What is Andon?

Andon Systems


What is an Andon?

Andon is a Lean tool that streamlines the process of fixing glitches in the system. And on Systems can take the form of a light that an operator turns on when something goes wrong, like a faulty part or running out of a part, or anything else that quickly draws attention to the problem.

How does an Andon system work?

Andon systems alert everyone in the area of the problem that has been identified. This spreads the word quickly and decreases the amount of time necessary to find and implement a solution, which could be as straightforward as replacing the faulty part or as complicated as an impromptu Kaizen event to tackle a problem without a clear answer.

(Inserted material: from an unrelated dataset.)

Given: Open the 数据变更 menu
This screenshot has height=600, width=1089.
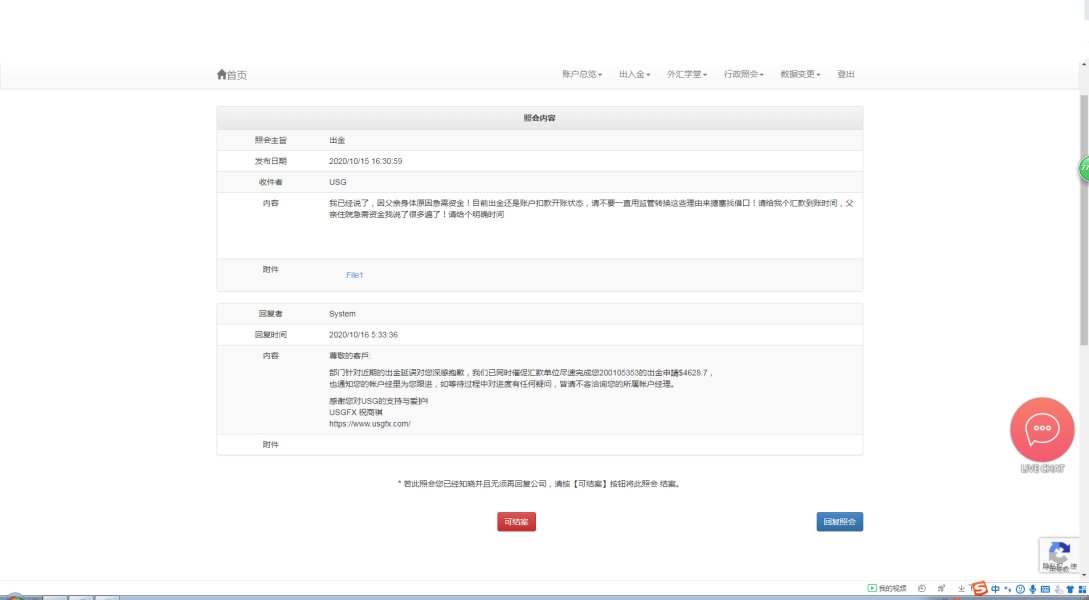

Why do people use Andon Systems?

The value of an Andon system is in the speed of resolution, which also reduces the classic waste of time. Without an Andon, the message of a problem may go through several channels before reaching the person or group who can help.

Familiar Andon practices

Andon Board: The statuses of critical projects are posted and tracked on a board like a whiteboard or a TV. An indicator such as the red, yellow, and green dots or lights make it easy to see which projects need additional help and which ones are going well. The board is placed in a common space where people are likely to see it frequently as they go about their daily work.

Andon Light: An operator pulls an Andon cord to turn on the light when a problem occurs. This light is high enough in the air to be seen by everyone in the area. Training has taught everyone what to do when this light goes on. That means there are more people to help implement the solution. Some Andon lights are actually multiple lights. When things are running as expected, the green light is on. If things start to fall behind or show signs of failure, the yellow light goes on. If something has happened that needs immediate attention, the red light goes on. The lights can be turned on or off by the machine operator, or by the machine itself in some cases. That’s just an example and some Andon light sets have up to five lights. The key is to figure out what level of complexity is needed in that particular work station and the overall facility.

Andon Flags: These work basically the same way as lights, but cost less, are easier to maintain, and can be trickier to notice from a distance. They are attached to the work station in a similar way to how the lights would be.

Less familiar Andon practices

Administrative process updates: Rather than lights or flags, or music, bells or any other sound, an administrative process may use email updates to encourage action or solutions. For example, if a new vendor is being set up in the purchasing system and the person responsible for the entering the information into the system hasn’t received all of the necessary information, an email reminder with a specific type of subject or content may be sent, similar to a yellow light. If the reminders don’t work, the next email may state that the work on this vendor has been halted due to lack of information and will continue when the information is received, like a red light.

New Hire information packets are running low: In the situation where the dreaded paperwork is required for legal compliance, a flag or even a simple sticky note on the outside of the storage cabinet could tell the team that the packets are running out and need to be reordered or reprinted. Rather than the orientation leader arriving on Monday to find there aren’t enough packets for all the new employees, someone could see the Andon indicator ahead of time and replenish the supply.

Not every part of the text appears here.